On the business side of things, reclassification would also relieve tax burdens for cannabis businesses in the 38 states where some form of cannabis is legal. For many business owners, obstacles such as Internal Revenue Service code 280E — which prevents businesses from deducting ordinary business expenses related to Schedule I and II substances — stand in the way of profits. However, it is unlikely to affect the industry’s limited access to banking products like business loans and payment services, as that issue is driven by the substance’s federal illegality.

According to MJBiz Factbook, the cannabis industry could potentially add US$112.4 billion to the US economy in 2024 and up to US$200 billion by 2030. These figures do not account for rescheduling or legalization, meaning that the total would likely be higher if either were to occur.

Cannabis rescheduling date still uncertain

While the most recent development is a promising step in the right direction, it’s worth noting that the process of rescheduling could take months, and the date for cannabis rescheduling is still unknown. However, we do know the next steps in the process.

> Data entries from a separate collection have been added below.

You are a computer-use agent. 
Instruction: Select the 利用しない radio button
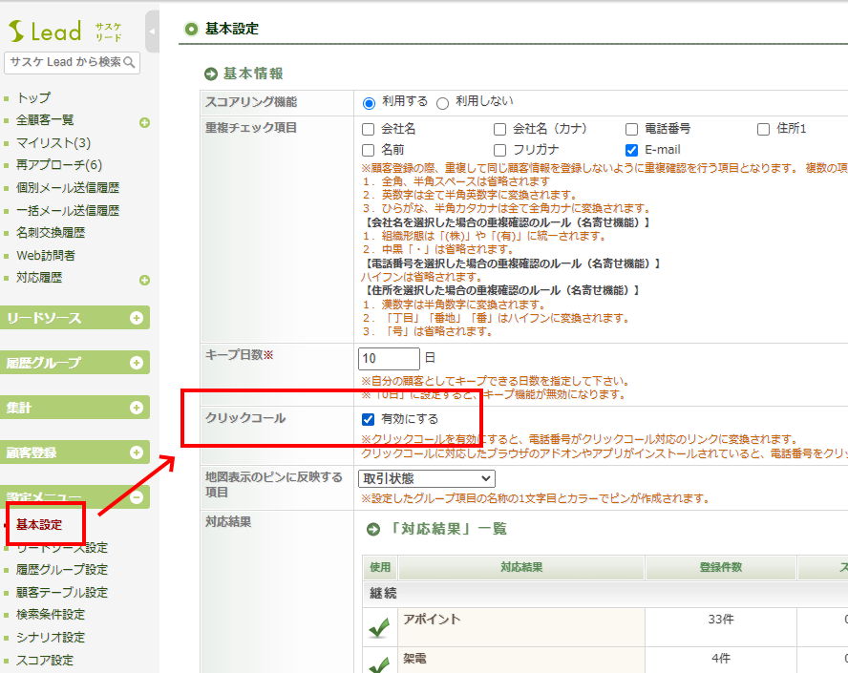[x=442, y=103]
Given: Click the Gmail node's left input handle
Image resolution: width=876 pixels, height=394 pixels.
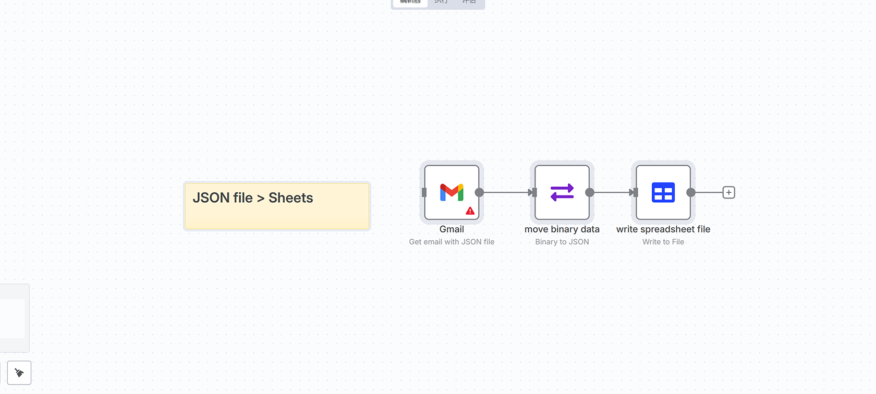Looking at the screenshot, I should (424, 192).
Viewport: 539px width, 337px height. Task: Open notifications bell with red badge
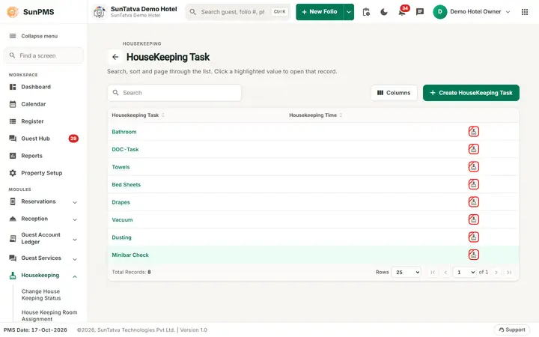point(402,12)
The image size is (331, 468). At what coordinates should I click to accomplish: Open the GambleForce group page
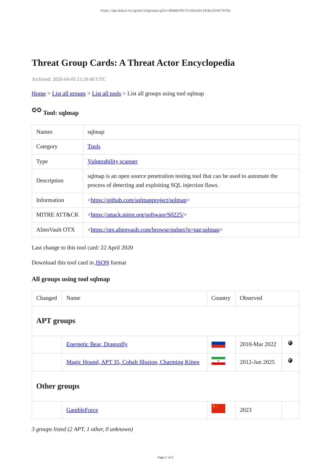pyautogui.click(x=82, y=410)
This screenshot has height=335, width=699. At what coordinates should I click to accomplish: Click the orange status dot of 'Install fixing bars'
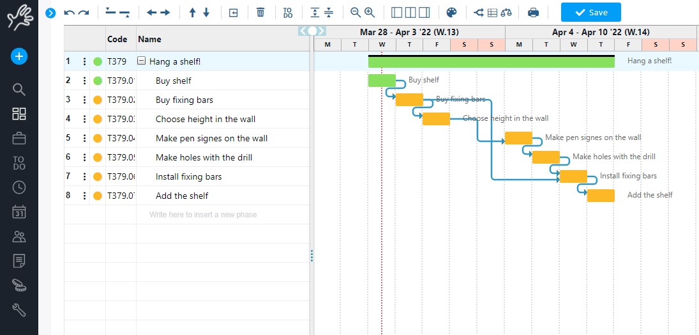tap(98, 176)
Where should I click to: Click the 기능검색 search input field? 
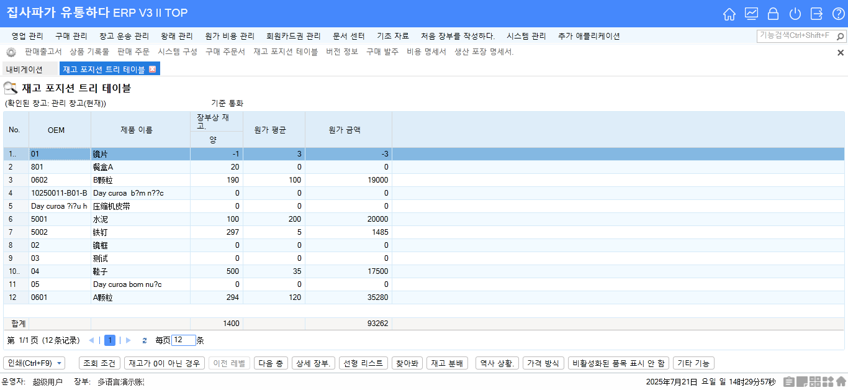pyautogui.click(x=800, y=36)
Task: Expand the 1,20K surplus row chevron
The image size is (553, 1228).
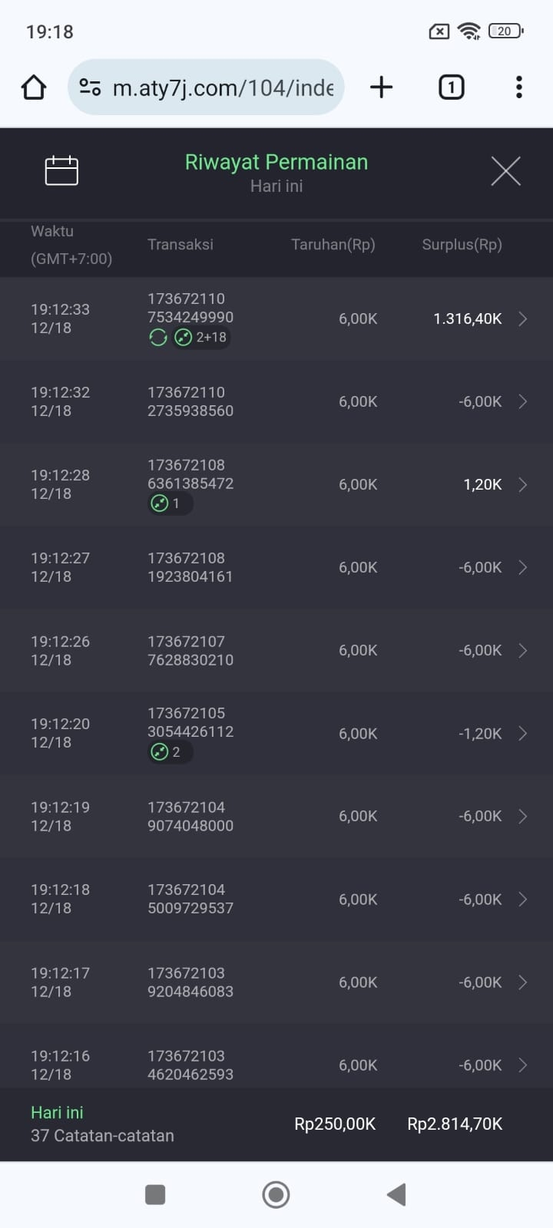Action: [x=522, y=484]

Marijuana Moment reported that the proposal to reclassify cannabis was sent to the White House on Tuesday evening for review. Next, the Justice Department will publish the proposed rescheduling in the Federal Register and open the floor for a public comment period.

While cannabis does have medical benefits and is less dangerous than other Schedule I drugs, the proposal could still face some challenges during this period due to health concerns relating to its use. For example, there is some evidence to suggest that high levels of THC can cause psychosis in those with a family history of certain mental health conditions, particularly in adolescents. Cannabis is now on average at least 10 times stronger than it was in the 1970s.

It could also face delays in the form of lawsuits from those who disagree with the decision or those who want to cannabis de-scheduled entirely.

Once the public comment period concludes, the DEA will use the information it has accumulated to prepare its final ruling on the matter. The president does not need to sign the rescheduling into law.

Securities Disclosure: I, Meagen Seatter, hold no direct investment interest in any company mentioned in this article.